Chronic Migraine, Coping

Migraine Continuum: Episodic & Chronic Labels Are Inadequate

A perpetual migraine for 18 days followed by eight days with a new migraine each day — that’s what I’ve just come out of. You think I’d be used to it, having done the severe constant migraine thing for a decade with only slight, infrequent reprieves. I suppose I was, but having had a break and then returning to it, I can see clearly how incredibly draining it is to have a migraine all the time.

Even when I felt my best this spring, I still have a migraine attack more days than not. For me, that’s easy to cope with compared to having a continuous migraine. It’s hard to articulate just how physically and emotionally taxing it is to never get a break.

Migraine is talked about as episodic or chronic, but those terms don’t account for the tremendous variation in quality of life. Someone can have a few migraine attacks a year or seven a month and still be considered episodic. Someone with chronic migraine can have eight migraine days and 15 headache days a month or have a non-stop migraine. How can two categories possibly capture that range?

Some researchers do break down episodic migraine into low-, medium- and high-frequency, though there’s distinction between degrees of chronic migraine. Hmm, degrees of migraine. I like that framing, though I wonder if it is possible to talk about degrees of migraine without people ranking their pain in relation to that of others.

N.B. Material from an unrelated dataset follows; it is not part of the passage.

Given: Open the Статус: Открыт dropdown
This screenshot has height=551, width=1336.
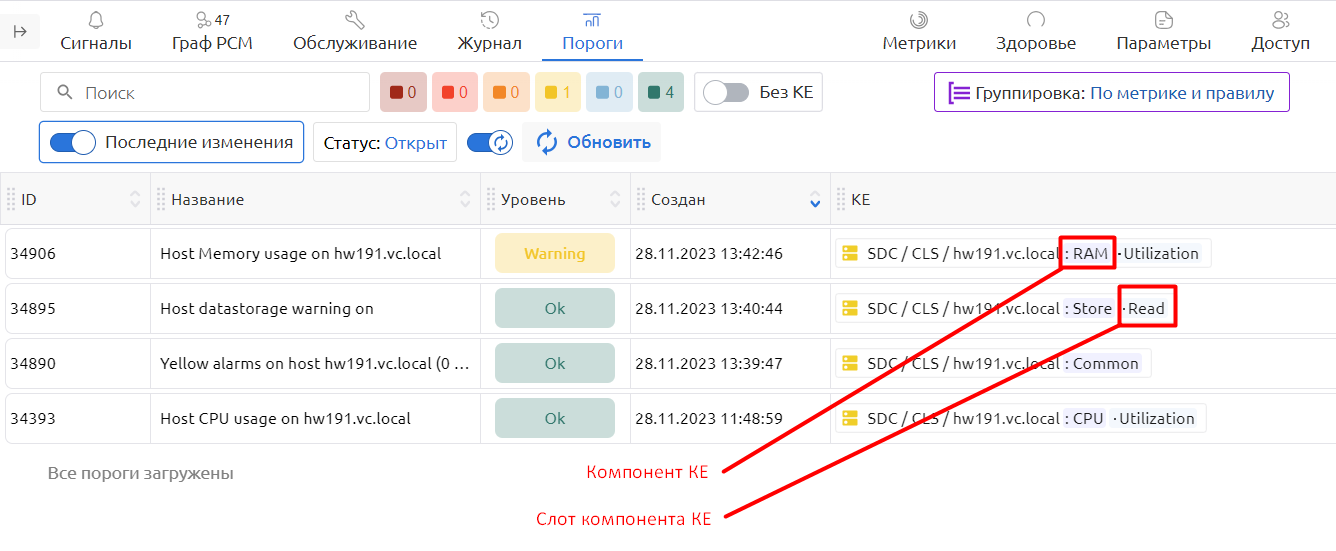Looking at the screenshot, I should 385,143.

2 thoughts on “Migraine Continuum: Episodic & Chronic Labels Are Inadequate”

  1. Hi Kerrie
    Sorry to her about the continuing migraines. Have you ever tried detoxing heavy metals with intravenous chelation therapy or with suppositories? I tried the latter. Got it from and I must say my headaches have gone down a notch or two in the last 2 weeks since starting. Have had headaches (mostly migraines) for going on 35 yrs.
    Also getting down into the valleys and wooded areas of my area have helped tremendously. In these areas there is little or no radiation from cell towers.
    A lot of people are saying that illness comes about from not being connected to nature. I believe it.
    Julia Hattori

    1. Thanks for sharing, Julia. I’m glad you’ve found something that seems to be helping. My naturopath has mentioned this, but I haven’t tried it.